Fragmento para leer:
----

Fallecido hace una semana, a los 85 años, el Premio Nobel caribeño de mirada cáustica dejó una obra de deslumbrante lucidez
MATANZAS, Cuba
La mirada constreñida y rugosa de V. S. Naipaul en cualquiera de sus fotos de madurez es la mirada del viejo insoportable al que uno tiene que robarle del patio –siendo Naipaul inglés como lo era– las manzanas o las fresas o lo que sea que se cultive en los valles de Salisbury, región agricultora y ganadera de Wiltshire, porque se trata del viejo que prefiere que las frutas se pudran antes que dárselas a alguien.
Su misantropía y crueldad proverbiales parecían fascinar, incluso asustar, no tanto ya por la misantropía y crueldad propiamente dichas, sino por su reconocimiento pleno de ambas. Naipaul no ocultaba su sadismo, lo reivindicaba y permitía luego su aparición en biografías autorizadas.
En el ensayo "Las tinieblas de Conrad", publicado originalmente en The New York Review of Books en el otoño de 1974, Naipaul dice que el interés por la obra de un autor lleva indefectiblemente al interés por su vida. No es verdad. Sin embargo, todo eso se vuelve la misma cosa –la vida, la obra, el escritor escindido entre su materia y lo que el escritor es– en El enigma de la llegada (1987), una novela que no viene de nadie y que permanece anclada en el corazón de las cosas, escrita "con la sensibilidad a flor de piel de mis nervios [los de Naipaul] de extranjero".

----

Muestra de datos:
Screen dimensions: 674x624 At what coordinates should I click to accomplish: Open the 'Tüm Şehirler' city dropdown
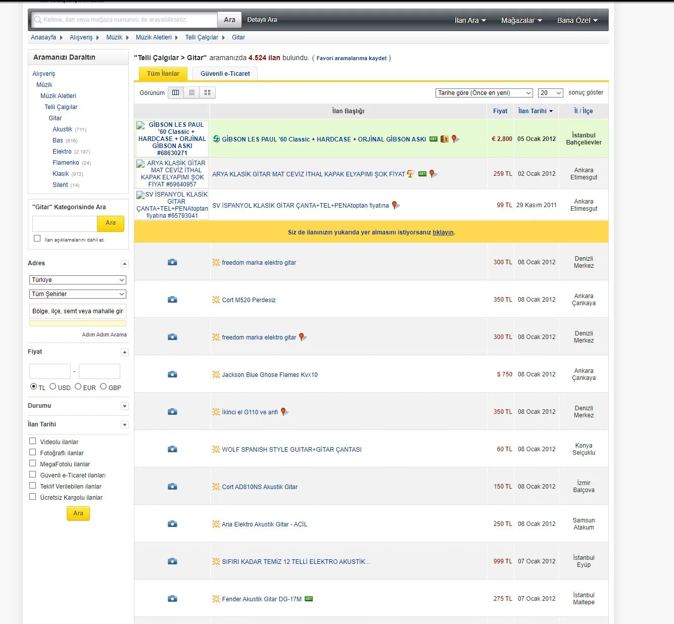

----

Objetivos:
A – Di si cada afirmación coincide con el texto sobre V. S. Naipaul: (i) Naipaul murió a los 85 años; (ii) Naipaul ocultaba su sadismo; (iii) el ensayo "Las tinieblas de Conrad" salió primero en The New York Review of Books. Responde sí o no y copia las palabras del texto que lo deciden.
B – Contesta con base en el texto sobre V. S. Naipaul:
(i) ¿En qué región están los valles de Salisbury?
(ii) ¿En qué año salió El enigma de la llegada?
(iii) ¿En qué estación de 1974 se publicó "Las tinieblas de Conrad"?
C – Sigue escribiendo el texto sobre V. S. Naipaul a partir de su última oración.

Respuestas escritas:
A –
(i) Sí: "Fallecido hace una semana, a los 85 años".
(ii) No: "Naipaul no ocultaba su sadismo, lo reivindicaba".
(iii) Sí: "publicado originalmente en The New York Review of Books en el otoño de 1974".

B –
(i) En Wiltshire.
(ii) En 1987.
(iii) En otoño.

C –
En su momento este hombre dijo que "realmente leemos para descubrir lo que ya sabíamos", lo cual explica no solo por qué Naipaul creía que no le debía nada a nadie, sino presumiblemente también la manera en que él aspiraba a ser leído. Hay un riesgo en esta apuesta que él detecta: "Cuando el arte imita a la vida y, a su vez, ésta imita al arte, la originalidad de un escritor puede muchas veces pasar desapercibida".
La originalidad que Naipaul guarda para sí reside básicamente en no ceder como novelista a la tentación de la experimentación formal, un desafío impuesto por la tradición que elude las "verdaderas dificultades" de la escritura; dirigir la novela a la función interpretativa del artefacto que examina y medita sobre la realidad, que es siempre nueva; y dinamitar lo que se reconoce como estilo, como palabras, ese muro que separa u obstruye la relación directa que deberían tener los dos elementos fundamentales de la literatura. A saber: el lector y la verdad.
Dentro de este sistema, su sistema, Naipaul sí reconoce influencias. Reconoce la influencia decisiva de Conrad cuando dice que se trata de un escritor que, cincuenta o sesenta años antes que él, meditó sobre su mundo, un mundo que Naipaul reconoce.
También solía mencionar a Proust porque supo distinguir y fijar la relación entre el escritor y el individuo social. Este dilema es fundamental en Naipaul, y él lo expresa tantas veces, y de modo tan sencillo todas esas veces, que su claridad francamente no me permite comprender del todo qué cosa es lo que Naipaul concluye respecto del asunto, de qué lado decide pararse, si por fin el escritor y el sujeto son una misma persona o no lo son.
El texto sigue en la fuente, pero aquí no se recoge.